=== What this task involves ===
Find every line in the material that contains the word "Google" and copy each of those lines.
Data rows start
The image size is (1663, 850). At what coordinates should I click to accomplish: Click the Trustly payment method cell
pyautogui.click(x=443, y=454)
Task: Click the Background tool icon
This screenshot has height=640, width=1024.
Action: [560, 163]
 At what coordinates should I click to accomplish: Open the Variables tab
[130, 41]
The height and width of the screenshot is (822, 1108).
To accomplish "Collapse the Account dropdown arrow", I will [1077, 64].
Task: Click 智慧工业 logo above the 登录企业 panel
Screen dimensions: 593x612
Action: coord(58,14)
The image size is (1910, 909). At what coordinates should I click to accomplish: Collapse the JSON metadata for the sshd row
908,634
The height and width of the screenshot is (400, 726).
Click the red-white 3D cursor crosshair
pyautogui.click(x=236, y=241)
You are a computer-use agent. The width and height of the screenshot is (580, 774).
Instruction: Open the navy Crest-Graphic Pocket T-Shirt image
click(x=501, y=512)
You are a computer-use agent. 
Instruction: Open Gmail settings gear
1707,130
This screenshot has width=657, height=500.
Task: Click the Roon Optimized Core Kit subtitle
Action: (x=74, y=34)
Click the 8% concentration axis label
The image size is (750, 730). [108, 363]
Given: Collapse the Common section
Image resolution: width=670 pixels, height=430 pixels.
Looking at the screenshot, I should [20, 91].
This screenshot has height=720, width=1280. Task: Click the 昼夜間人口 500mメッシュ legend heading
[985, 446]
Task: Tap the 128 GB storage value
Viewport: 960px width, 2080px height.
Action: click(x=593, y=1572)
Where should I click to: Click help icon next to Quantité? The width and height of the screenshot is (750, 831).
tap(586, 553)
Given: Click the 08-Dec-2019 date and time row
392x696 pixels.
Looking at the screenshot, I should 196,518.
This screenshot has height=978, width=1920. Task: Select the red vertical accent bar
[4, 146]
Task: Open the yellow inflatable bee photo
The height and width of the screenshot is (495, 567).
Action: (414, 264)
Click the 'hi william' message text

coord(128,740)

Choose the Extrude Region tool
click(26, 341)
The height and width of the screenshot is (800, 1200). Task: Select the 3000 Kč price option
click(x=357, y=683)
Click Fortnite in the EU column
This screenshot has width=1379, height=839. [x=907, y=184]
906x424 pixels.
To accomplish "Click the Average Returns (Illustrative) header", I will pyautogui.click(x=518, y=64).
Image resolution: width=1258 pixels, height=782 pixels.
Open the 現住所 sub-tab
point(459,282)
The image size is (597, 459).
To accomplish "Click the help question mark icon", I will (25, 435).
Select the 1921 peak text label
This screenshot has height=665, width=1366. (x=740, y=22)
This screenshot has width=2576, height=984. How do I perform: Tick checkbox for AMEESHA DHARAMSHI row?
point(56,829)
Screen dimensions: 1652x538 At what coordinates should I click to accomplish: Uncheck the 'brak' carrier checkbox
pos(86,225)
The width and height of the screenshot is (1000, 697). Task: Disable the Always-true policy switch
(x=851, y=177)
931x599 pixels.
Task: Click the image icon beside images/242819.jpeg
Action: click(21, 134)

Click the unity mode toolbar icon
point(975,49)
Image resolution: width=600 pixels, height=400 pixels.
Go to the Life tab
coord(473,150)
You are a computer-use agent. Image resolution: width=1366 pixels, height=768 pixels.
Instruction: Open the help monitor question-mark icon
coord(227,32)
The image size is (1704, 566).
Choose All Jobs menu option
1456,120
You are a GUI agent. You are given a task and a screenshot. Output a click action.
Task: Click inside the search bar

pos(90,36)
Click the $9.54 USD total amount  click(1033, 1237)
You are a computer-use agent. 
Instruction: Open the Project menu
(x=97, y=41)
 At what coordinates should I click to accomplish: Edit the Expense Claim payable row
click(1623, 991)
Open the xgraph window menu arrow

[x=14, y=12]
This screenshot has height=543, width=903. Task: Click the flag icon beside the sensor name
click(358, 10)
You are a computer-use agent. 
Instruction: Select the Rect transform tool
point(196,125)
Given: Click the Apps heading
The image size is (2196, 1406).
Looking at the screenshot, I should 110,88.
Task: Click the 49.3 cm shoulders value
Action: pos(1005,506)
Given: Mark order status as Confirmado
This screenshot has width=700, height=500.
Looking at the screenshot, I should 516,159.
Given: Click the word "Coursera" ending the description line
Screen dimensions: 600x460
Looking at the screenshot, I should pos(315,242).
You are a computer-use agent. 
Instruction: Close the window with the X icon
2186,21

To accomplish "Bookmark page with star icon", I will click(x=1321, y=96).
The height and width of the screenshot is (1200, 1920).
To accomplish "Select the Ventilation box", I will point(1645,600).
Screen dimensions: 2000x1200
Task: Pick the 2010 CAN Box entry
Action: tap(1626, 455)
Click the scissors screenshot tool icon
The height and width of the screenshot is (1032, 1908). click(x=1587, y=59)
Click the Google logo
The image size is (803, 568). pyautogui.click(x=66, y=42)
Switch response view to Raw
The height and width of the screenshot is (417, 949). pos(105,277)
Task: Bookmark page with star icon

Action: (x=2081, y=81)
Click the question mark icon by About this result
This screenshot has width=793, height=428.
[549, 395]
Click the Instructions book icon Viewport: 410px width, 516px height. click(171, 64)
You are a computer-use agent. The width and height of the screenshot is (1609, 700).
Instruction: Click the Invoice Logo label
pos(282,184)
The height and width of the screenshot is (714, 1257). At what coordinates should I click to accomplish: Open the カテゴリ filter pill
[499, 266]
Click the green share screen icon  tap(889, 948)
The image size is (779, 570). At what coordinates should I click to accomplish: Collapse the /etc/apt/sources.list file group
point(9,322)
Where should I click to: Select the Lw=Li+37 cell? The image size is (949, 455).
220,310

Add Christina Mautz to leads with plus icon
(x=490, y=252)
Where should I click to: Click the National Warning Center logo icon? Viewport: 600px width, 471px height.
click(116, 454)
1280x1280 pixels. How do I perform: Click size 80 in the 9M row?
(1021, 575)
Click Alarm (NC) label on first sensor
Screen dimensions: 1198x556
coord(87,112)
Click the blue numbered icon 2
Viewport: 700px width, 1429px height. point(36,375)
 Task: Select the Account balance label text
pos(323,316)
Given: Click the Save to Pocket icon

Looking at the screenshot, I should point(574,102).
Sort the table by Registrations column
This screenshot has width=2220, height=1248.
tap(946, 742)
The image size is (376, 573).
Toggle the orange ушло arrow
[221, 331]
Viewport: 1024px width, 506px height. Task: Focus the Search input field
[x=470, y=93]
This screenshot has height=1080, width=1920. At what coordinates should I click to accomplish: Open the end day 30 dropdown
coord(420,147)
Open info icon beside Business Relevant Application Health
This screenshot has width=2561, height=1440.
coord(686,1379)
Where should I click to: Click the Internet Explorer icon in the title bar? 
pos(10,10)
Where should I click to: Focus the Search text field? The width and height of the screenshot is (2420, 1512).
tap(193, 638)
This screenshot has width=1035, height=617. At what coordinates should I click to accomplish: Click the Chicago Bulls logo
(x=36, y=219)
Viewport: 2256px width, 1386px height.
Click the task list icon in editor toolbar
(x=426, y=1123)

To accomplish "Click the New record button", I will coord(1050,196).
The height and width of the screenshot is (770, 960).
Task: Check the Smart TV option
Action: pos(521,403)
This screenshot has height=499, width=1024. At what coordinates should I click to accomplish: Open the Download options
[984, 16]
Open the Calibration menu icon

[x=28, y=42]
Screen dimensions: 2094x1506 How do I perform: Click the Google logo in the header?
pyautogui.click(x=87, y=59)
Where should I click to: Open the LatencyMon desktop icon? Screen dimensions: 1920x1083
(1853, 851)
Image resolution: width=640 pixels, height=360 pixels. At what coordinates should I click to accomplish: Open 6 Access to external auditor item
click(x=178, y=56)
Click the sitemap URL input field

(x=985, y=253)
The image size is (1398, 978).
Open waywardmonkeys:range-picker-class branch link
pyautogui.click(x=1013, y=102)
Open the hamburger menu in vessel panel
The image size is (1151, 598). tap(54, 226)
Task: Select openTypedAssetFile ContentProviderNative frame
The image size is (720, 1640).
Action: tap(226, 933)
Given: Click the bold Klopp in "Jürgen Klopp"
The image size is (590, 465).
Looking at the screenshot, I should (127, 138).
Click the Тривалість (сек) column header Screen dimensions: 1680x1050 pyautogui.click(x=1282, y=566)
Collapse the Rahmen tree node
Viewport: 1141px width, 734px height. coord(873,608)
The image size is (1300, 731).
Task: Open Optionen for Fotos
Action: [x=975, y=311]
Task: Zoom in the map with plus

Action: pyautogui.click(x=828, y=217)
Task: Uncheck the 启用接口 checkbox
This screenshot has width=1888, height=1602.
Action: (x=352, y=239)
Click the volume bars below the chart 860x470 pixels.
Data rows end
=== The solution ===
Click the Google logo
Screen dimensions: 2094x1506 How do I perform: Click the Google logo in the header?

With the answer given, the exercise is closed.